* EXERCISE INSTRUCTIONS *
In the material below, the lines between the one holding "Set rating with the fifth star" and the one holding "Where should I", inclusive, are to be set down word for word. Pictures stay out.

* MATERIAL SUPPLIED *
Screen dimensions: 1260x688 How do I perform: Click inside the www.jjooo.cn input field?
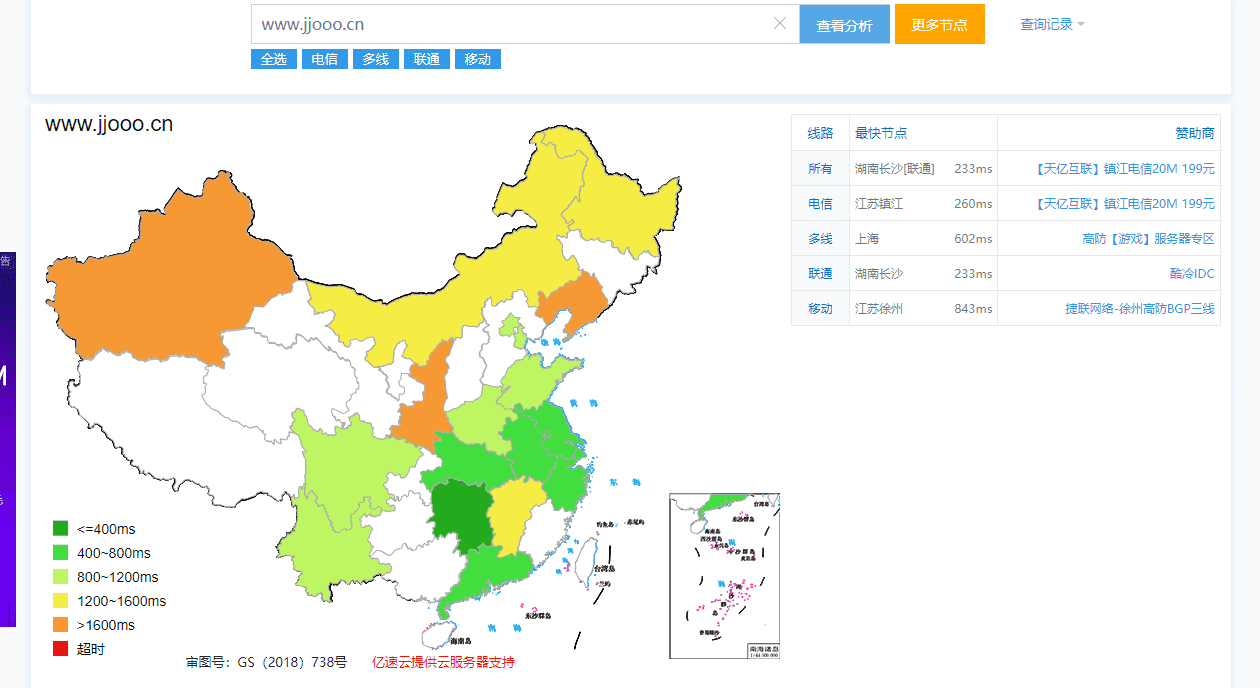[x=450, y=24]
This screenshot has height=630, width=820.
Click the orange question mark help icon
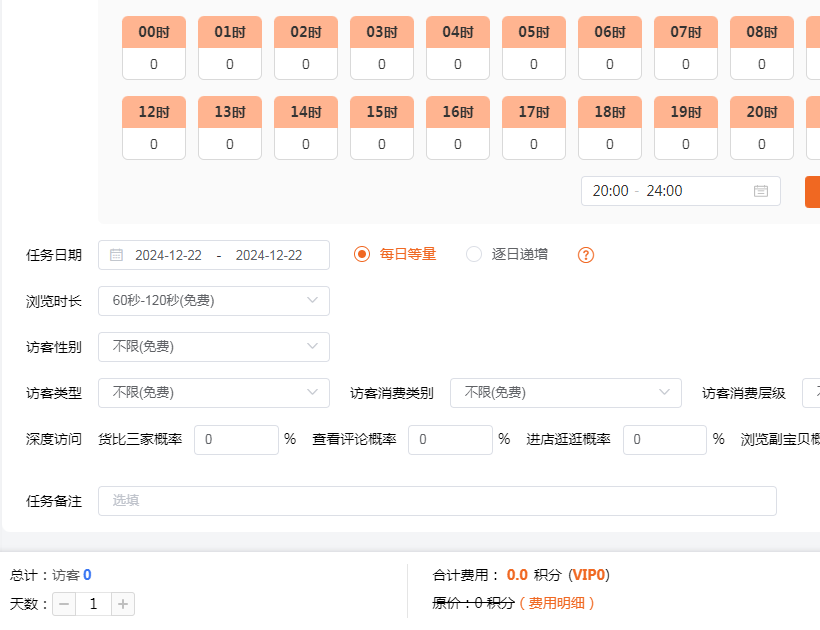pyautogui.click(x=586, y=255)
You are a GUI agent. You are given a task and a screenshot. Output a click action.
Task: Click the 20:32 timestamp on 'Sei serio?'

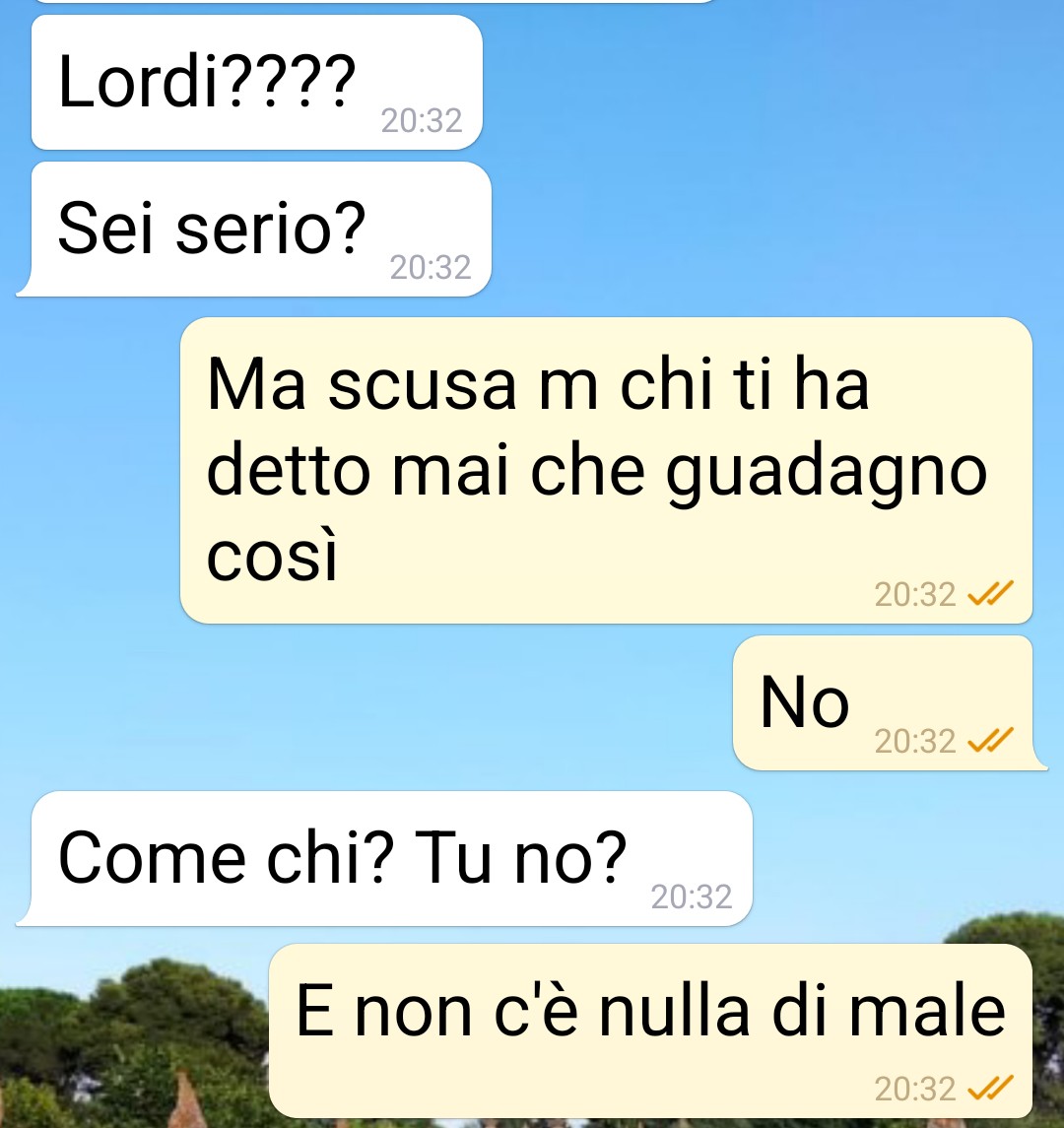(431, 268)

==

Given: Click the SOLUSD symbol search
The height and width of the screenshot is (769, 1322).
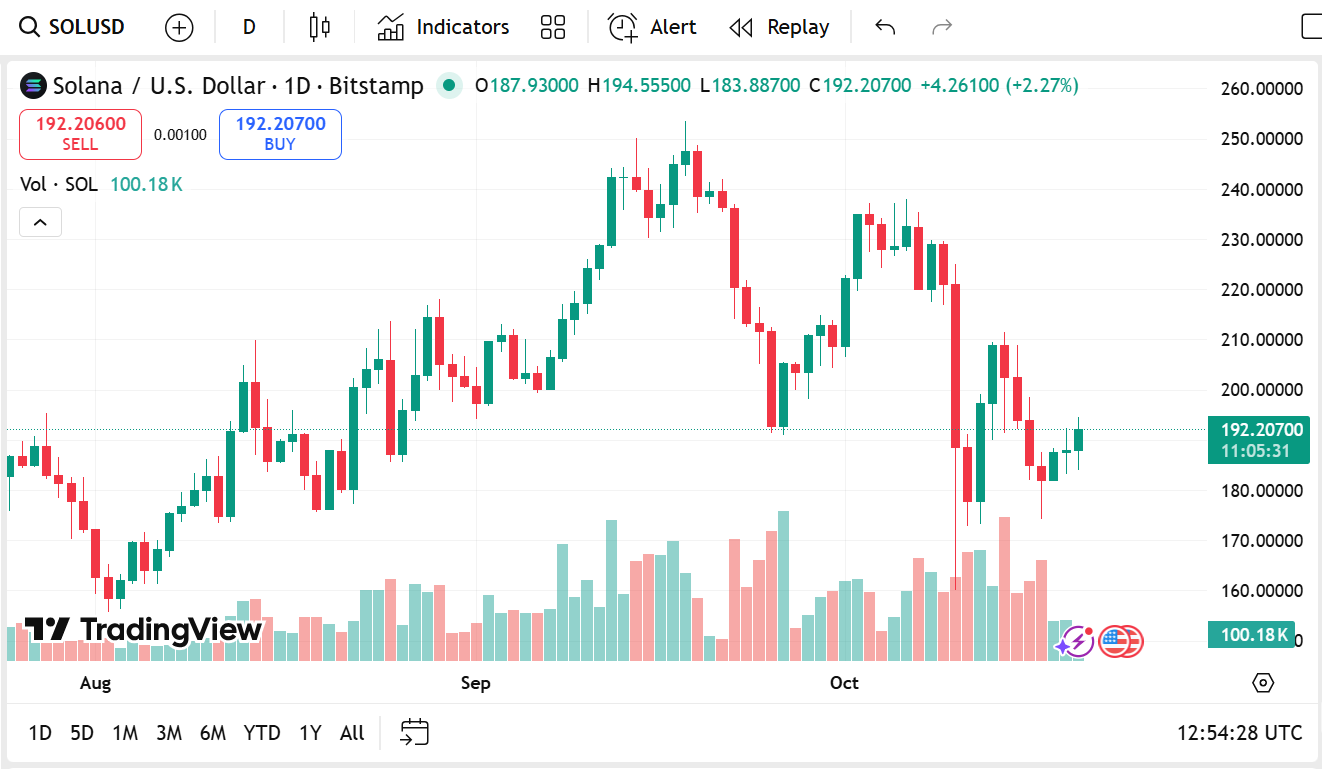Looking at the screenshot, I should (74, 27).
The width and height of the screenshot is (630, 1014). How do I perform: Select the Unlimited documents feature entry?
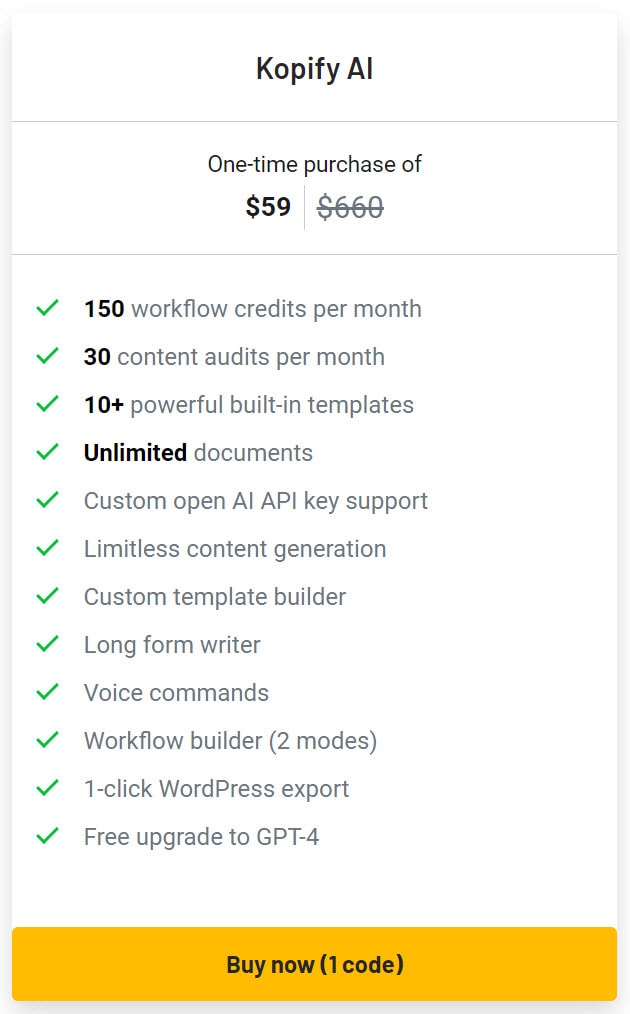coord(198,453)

...

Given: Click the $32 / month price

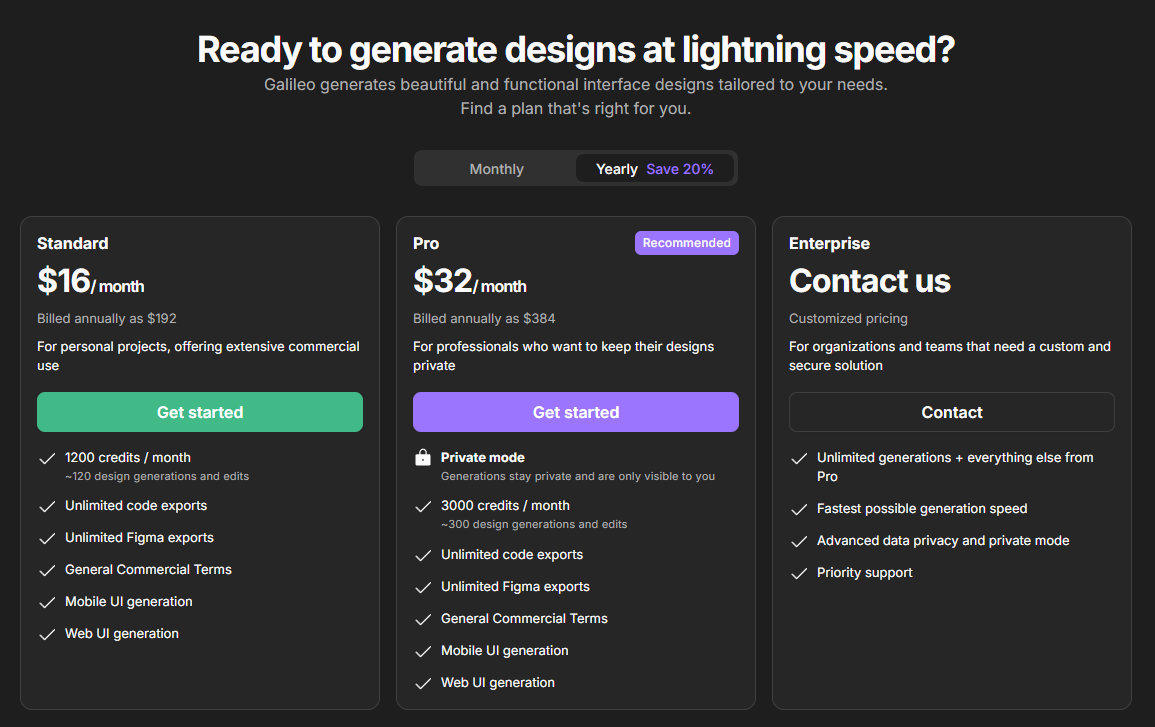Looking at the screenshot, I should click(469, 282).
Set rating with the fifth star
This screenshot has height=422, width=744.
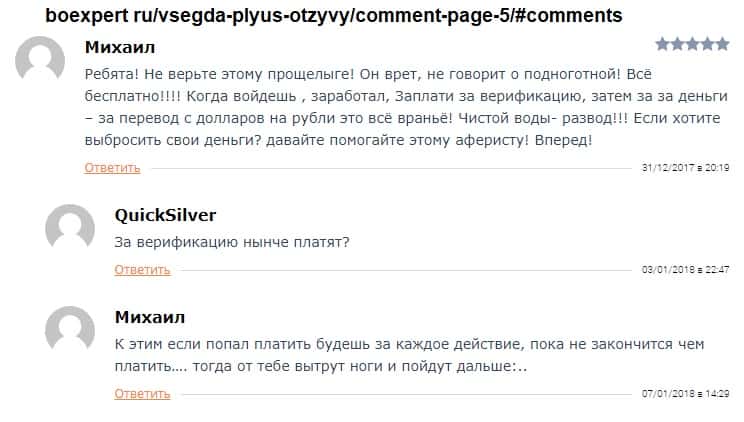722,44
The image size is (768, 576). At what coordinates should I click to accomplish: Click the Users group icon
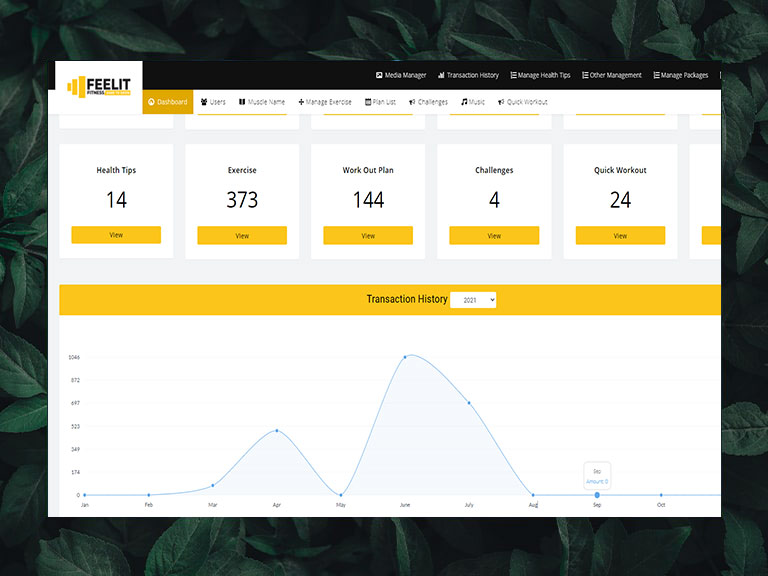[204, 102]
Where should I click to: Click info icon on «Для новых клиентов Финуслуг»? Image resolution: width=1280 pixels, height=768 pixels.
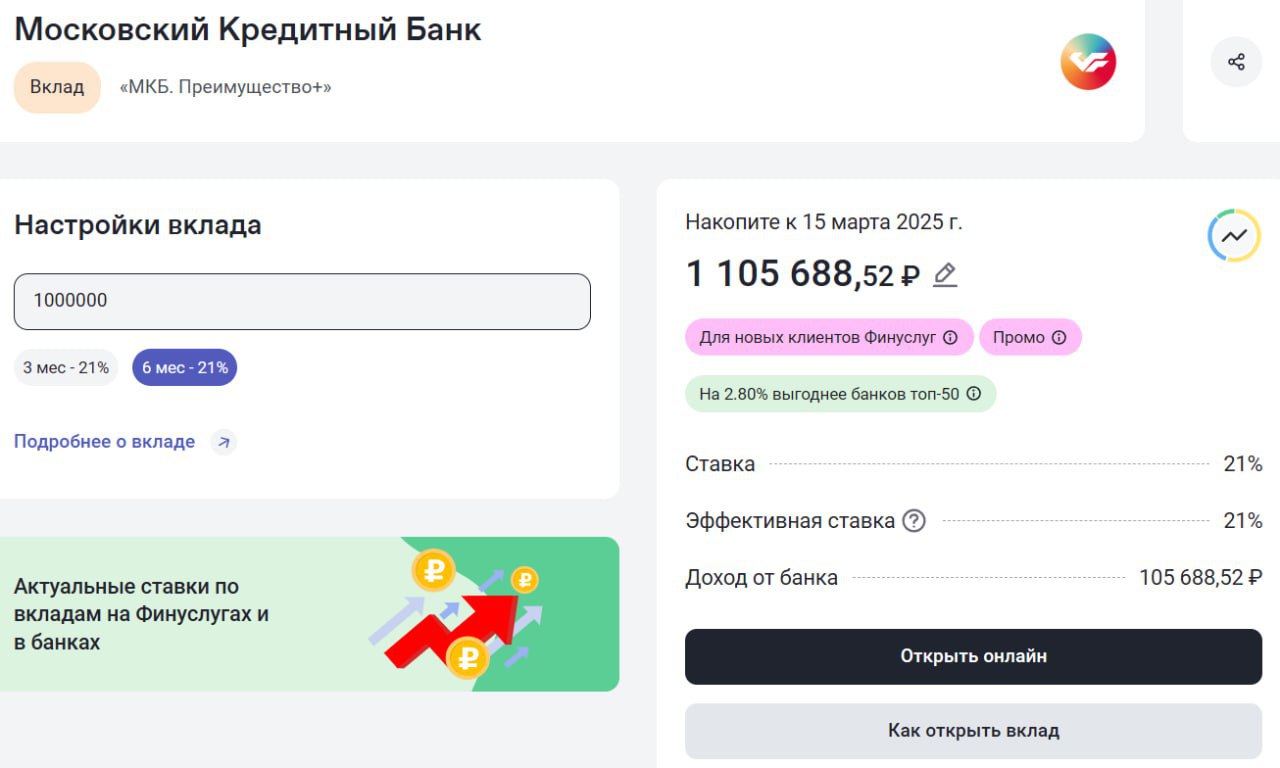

* SOLUTION BELOW *
Set rating with the fifth star
This screenshot has height=422, width=744.
722,44
The image size is (768, 576). At what coordinates should I click to accomplish: Click the Users group icon
[204, 102]
Where should I click to: Click info icon on «Для новых клиентов Финуслуг»? Image resolution: width=1280 pixels, height=768 pixels.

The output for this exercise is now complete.